# About

This notebook extracts spectral and date features of NAIP images at random points within polygons in the 'polygons_form_naip_images' folder. These polygons are known ice plant and non ice plant locations within a specific NAIP image. 


Once the aoi and years are specified, the notebook samples first polygons labeled as ice plant locations and then polygons labeled as non-ice plant locations. Two methods for sampling polygons are implemented in the `extracting_points_from_polygons,` and both are used in this notebook. The first one, `naip_sample_proportion`, samples a fixed fraction of the points in each polygon. The second one, `naip_sample_sliding`, samples a fixed fraction of the points in each polygon up to a maximum number of points. Polygons vary greatly in size, so simply sampling a fraction of the points in each polygon would result in an over-sampling of bigger polygons (most often those corresponding to non-ice plant locations), which in turn would unbalance the training set towards one label. The parameters used in this notebook were determined to obtain a final training set with a 3:1 proportion of non-ice plant to ice plant points. 

**NOTEBOOK VARIABLES:**

- `aoi` (string): This is the area of interest from which the polygons we want to sample were collected. Must be one of the following: 'campus_lagoon','carpinteria','gaviota',or 'point_conception'. 

- `years` (array): can be any subset from [2012, 2014, 2016, 2018, 2020], except if aoi = 'point_conception'. If aoi = 'point_conception' then 2016 should not be included since there are not points to NAIP images to sample from on that year. 
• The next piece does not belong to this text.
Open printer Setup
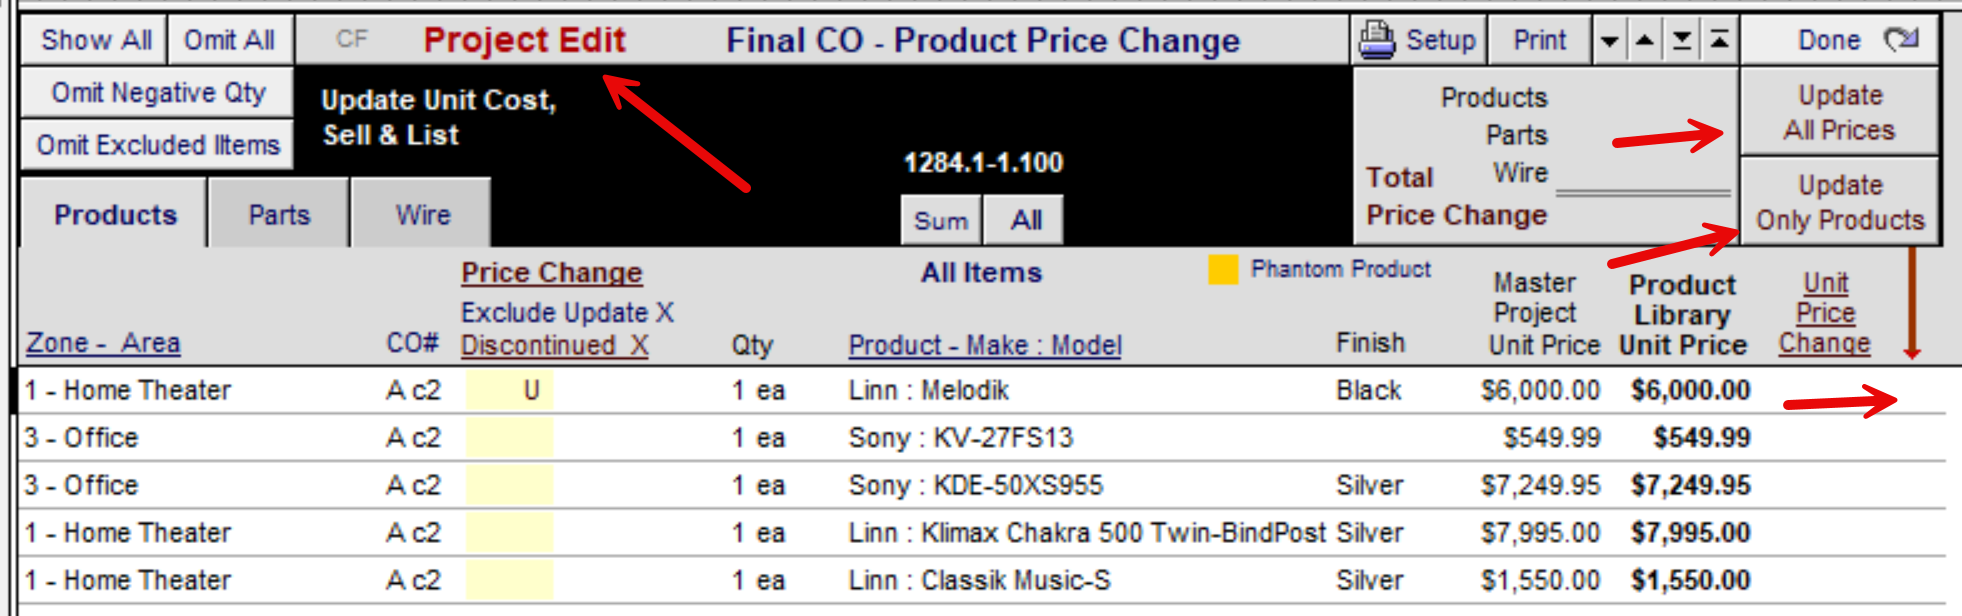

- `sample_fraction` (float in (0,1]): fraction of points to sample from each polygon

- `max_sample` (int): maximum number of points to sample from a polygon

**OUTPUT:**

The output is a dataframe of points with the following features:

- geometry: coordinates of point *p* in the NAIP image's CRS
- naip_id: itemid of the NAIP from which *p* was sampled from
- polygon_id: id of the polygon from which *p* was sampled from
- iceplant: whether point *p* corresponds to a confirmed iceplant location or a confirmed non-iceplant location (0 = non-iceplant, 1 = iceplant)
- r, g, b, nir: Red, Green, Blue and NIR bands values of NAIP scene with naip_id at at cooridnates of point *p*
- year, month, day: year, month and day when the NAIP image was collected


The dataframe is then saved in the 'temp' folder as a csv file.

In [1]:
import numpy as np
import pandas as pd
import matplotlib.pyplot as plt

import os
import geopandas as gpd

import extracting_points_from_polygons as pp

# Specify AOI and years from which to sample points

In [10]:
# ***************************************************
# ************* NOTEBOOK VARIABLES ******************

# aois = ['campus_lagoon','carpinteria','gaviota','point_conception']
aoi = 'carpinteria'

# years = array of years, can be any subset from [2012, 2014, 2016, 2018, 2020]
# except if aoi = 'point_conception' (no pts for 2016)
years = [2012, 2014, 2016, 2018, 2020]

# sample 90% of pts in each polygon
sample_fraction = 0.9

# maximum number of pts to sample in a polygon
max_sample = 1500
# ***************************************************
# ***************************************************

In [11]:
all_pts = []

for year in years:
    
    # open polygons
    fp = pp.path_to_polygons(aoi,year)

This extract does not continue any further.